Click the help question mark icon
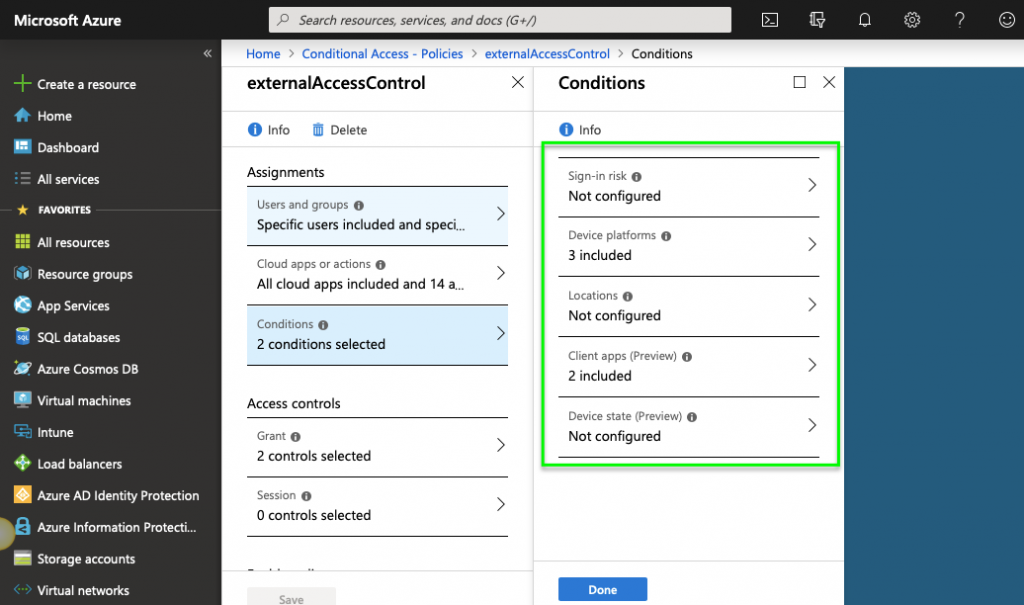The height and width of the screenshot is (605, 1024). pyautogui.click(x=959, y=20)
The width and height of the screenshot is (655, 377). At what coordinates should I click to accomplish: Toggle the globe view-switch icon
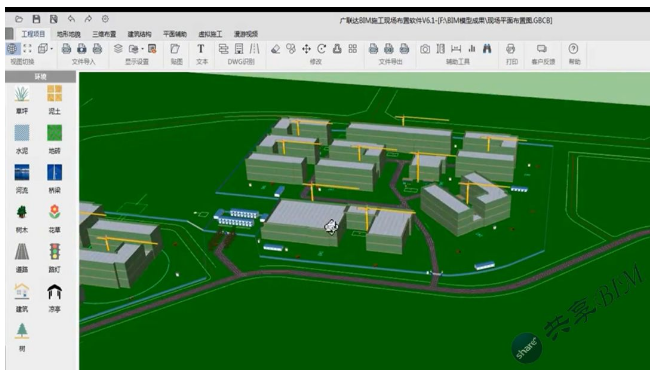(x=12, y=49)
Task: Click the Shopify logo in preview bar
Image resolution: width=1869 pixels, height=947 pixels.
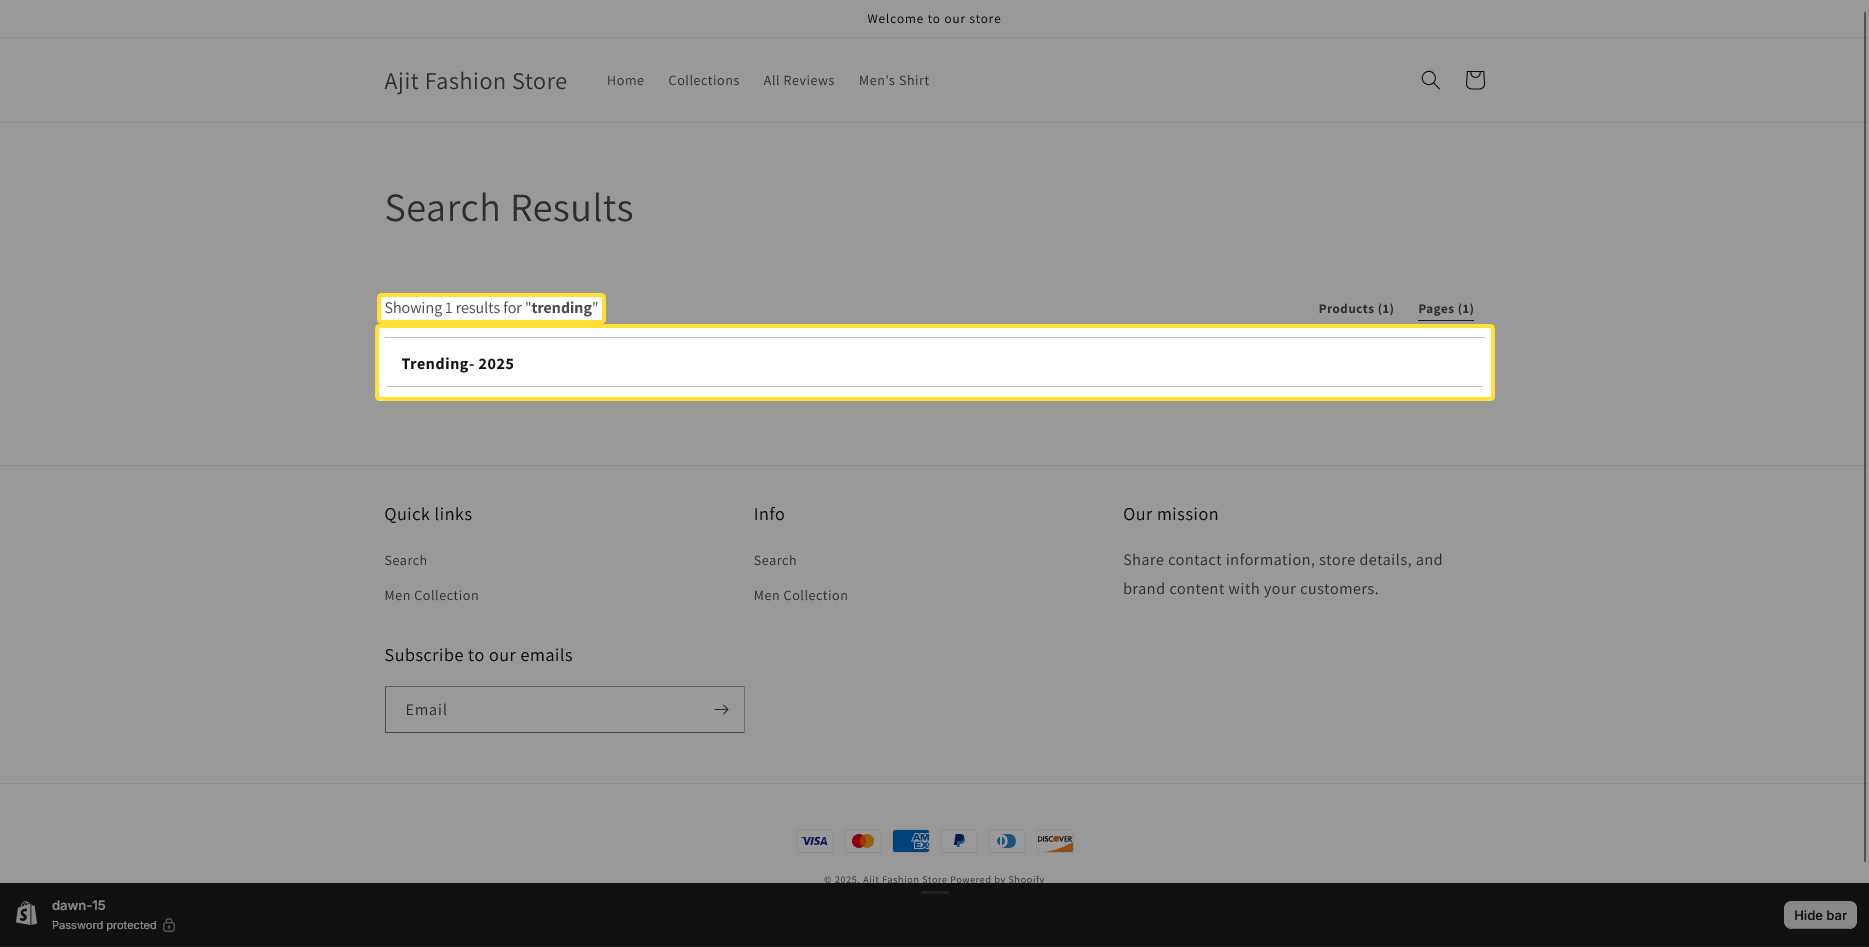Action: coord(27,914)
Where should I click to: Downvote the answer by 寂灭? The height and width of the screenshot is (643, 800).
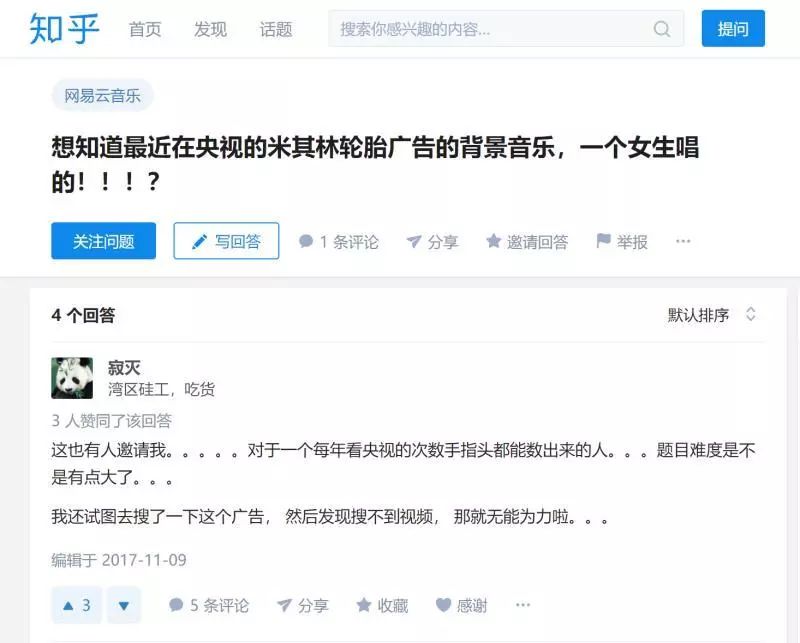coord(123,605)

* WHAT IS REQUIRED *
The answer must be an exact copy of the records, with no images in it.

* TASK OUTPUT *
Click the help question mark icon
The height and width of the screenshot is (605, 1024). pyautogui.click(x=959, y=20)
The width and height of the screenshot is (655, 377). At what coordinates should I click to accomplish: Toggle the globe view-switch icon
(x=12, y=49)
Task: Click the Shopify logo in preview bar
Image resolution: width=1869 pixels, height=947 pixels.
Action: coord(27,914)
Where should I click to: Downvote the answer by 寂灭? The height and width of the screenshot is (643, 800).
coord(123,605)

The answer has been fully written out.